If you’re an art enthusiast, and all this talk about data oftentimes makes you want to run out of the room, maybe this dataset will change your mind. For those who don’t know about it, Tate is a “family of four art galleries”, Tate modern, Tate Britain, Tate Liverpool and Tate St. Ives.

This dataset, available through github, documents over 70,000 artworks owned by Tate (independently or jointly with the National Galleries of Scotland), and metadata for 3,500 associated artists.

3. International Trade & Shipping / 2014

Most of you will already know about enigma.io, an absolutely fantastic dataset resource that lets you browse public datasets from all over the world very intuitively. It is one of my go-to sources for the best kinds of data. You may need to create an account, but it’s worth it. You can search for datasets by topics, by institutions, by industry, what have you.

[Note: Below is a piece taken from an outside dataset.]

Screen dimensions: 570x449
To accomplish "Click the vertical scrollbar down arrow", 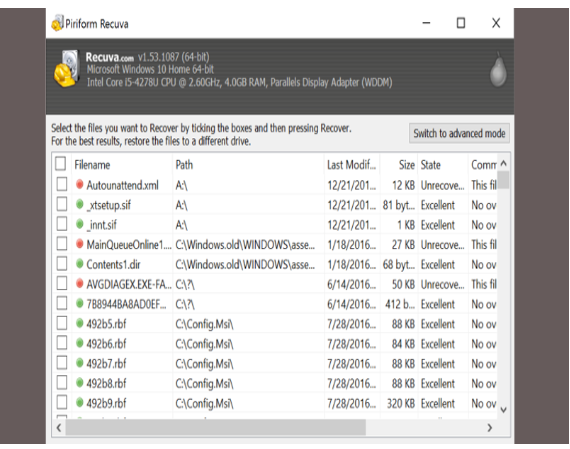I will tap(503, 410).
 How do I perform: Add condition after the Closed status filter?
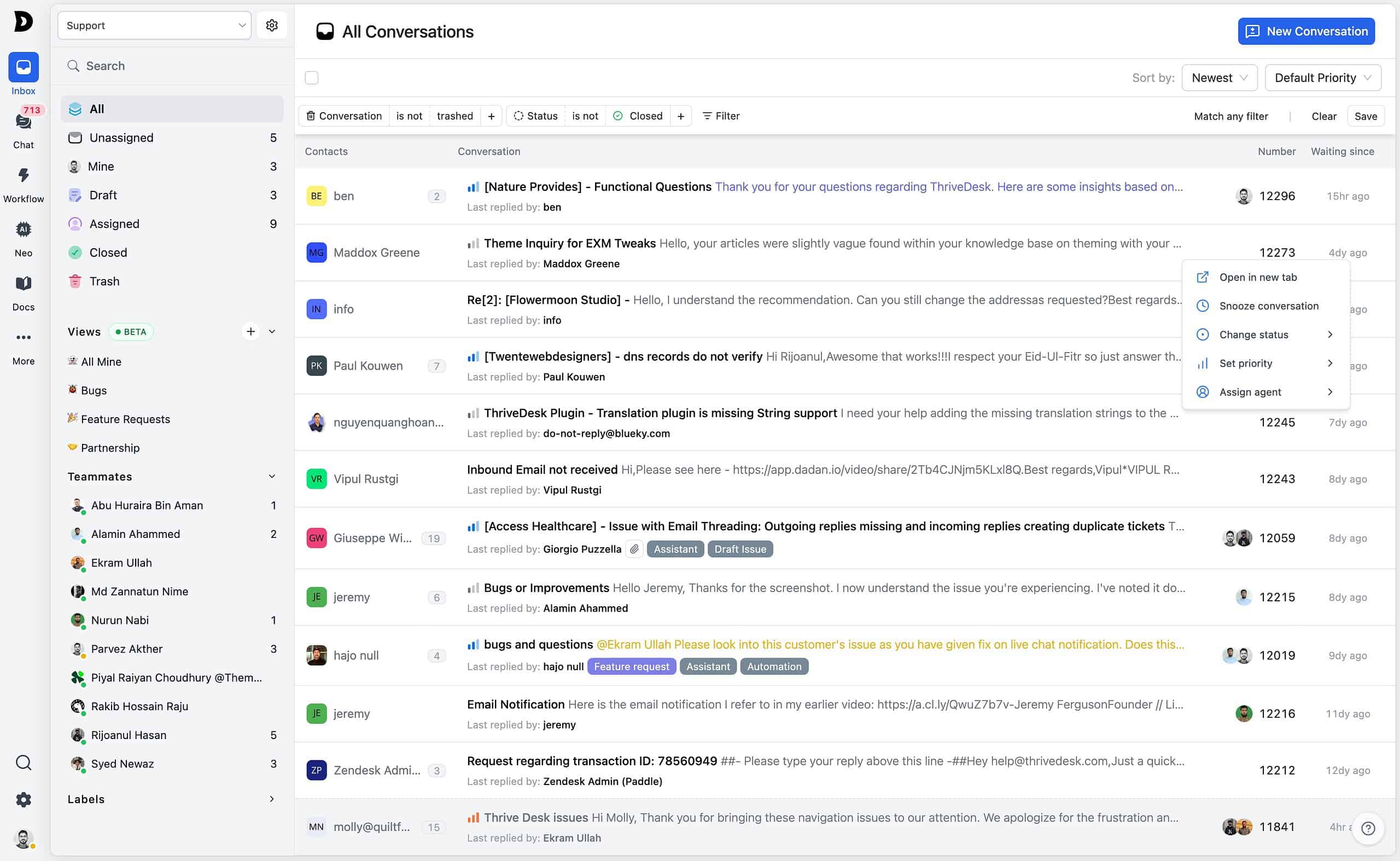(681, 116)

In the recent past, I had the pleasure of getting to know more about the supply chain and logistics industry — one of the perks of being a designer. It is quite a complicated industry and critically important, too. From a designer’s perspective, it offers us a huge solution space to work with. From an information designer’s perspective, it offers us a huge dataset to work with. Presenting, from the curated collections of enigma, a summary of Bill(s) of Lading in 2014.

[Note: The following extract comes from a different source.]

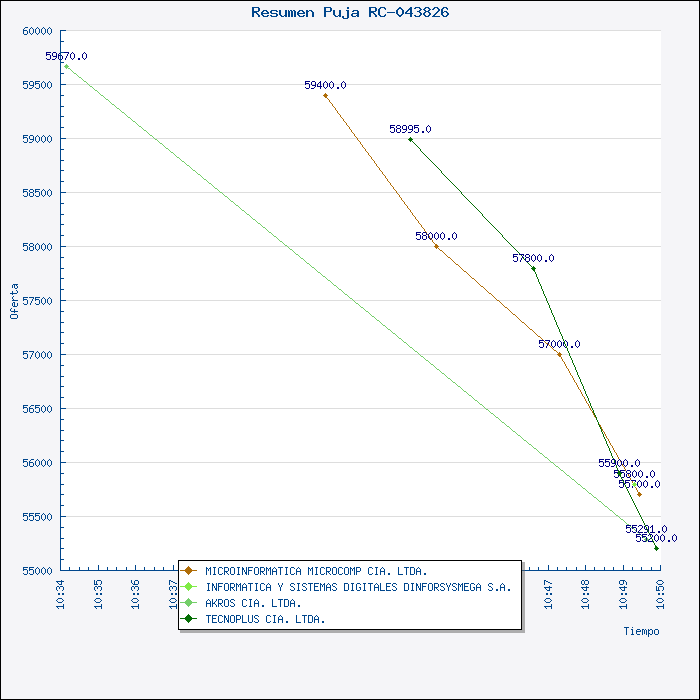The height and width of the screenshot is (700, 700).
Task: Click the INFORMATICA Y SISTEMAS legend marker
Action: 188,587
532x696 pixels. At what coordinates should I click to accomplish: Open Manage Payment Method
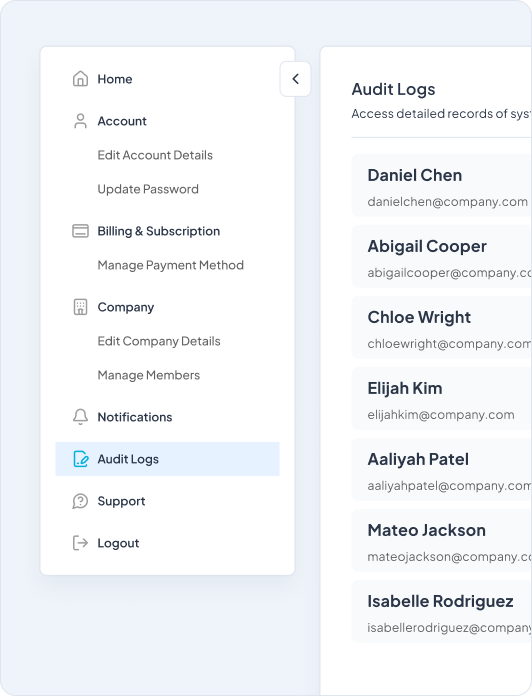click(x=170, y=265)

With over 36 million rows covering vessel names, ports of unlading, estimated arrival dates, foreign ports of lading, place of receipt, ports of destination, consignee names, shipper names, container numbers, item descriptions and item piece counts, it is as multidimensional as it is engrossing. The entry that caught my eye are the 82 hourglasses that travelled in a container for 20 days from Yantian, China to Tacoma, Washington through a shipper in Guangdong, in China for a promotions company in Minnesota on a vessel named “Lions Gate Bridge”.

4. The Crunchbase API

The crunchbase API will let you explore the relationship between organizations, people and products. Where are the larger VCs investing, and which startups are fireworks? Know all here.

They have three distinct data products, each catering to different access needs and with different license requirements. An example of the data that you can request access to are here (companies), here (investments) and here (acquisitions). [I’m heavily advocating for this one in my advanced visualization technology class, but let’s see where we go with that].

5. SDSS DR12

The SDSS map of the Universe. Each dot is a galaxy; the color bar shows the local density. Image Source

Back to a fascination with the universe, I would like to introduce to you, the Sloan Digital Sky Survey Data Release 12 (SDSS DR12). It’s essentially an initiative that is trying to map the universe. This dataset, comprising imaging statistics and spectroscopic data, was updated in July 2014, and features a total of 469,053,874 objects, including 260,562,744 stars, 208,478,448 galaxies, and 12,682 unknown entities. Spectroscopy is the study of the relationship between matter and electronic radiation, using the wavelength of visible light spectrum.

6. Build your own dataset

Worst case scenario (or best case, for that matter), build your own dataset. For example, let’s take this image:

Identify which region on earth it depicts, get the topographic data for each location. Map out the color data from each point in the image to the topographic data, perhaps population data, perhaps architectural data, perhaps lat/long data.. Building your own dataset has it’s own sets of challenges, but it indeed is a (retrospectively) fun process with a high (process) learning curve.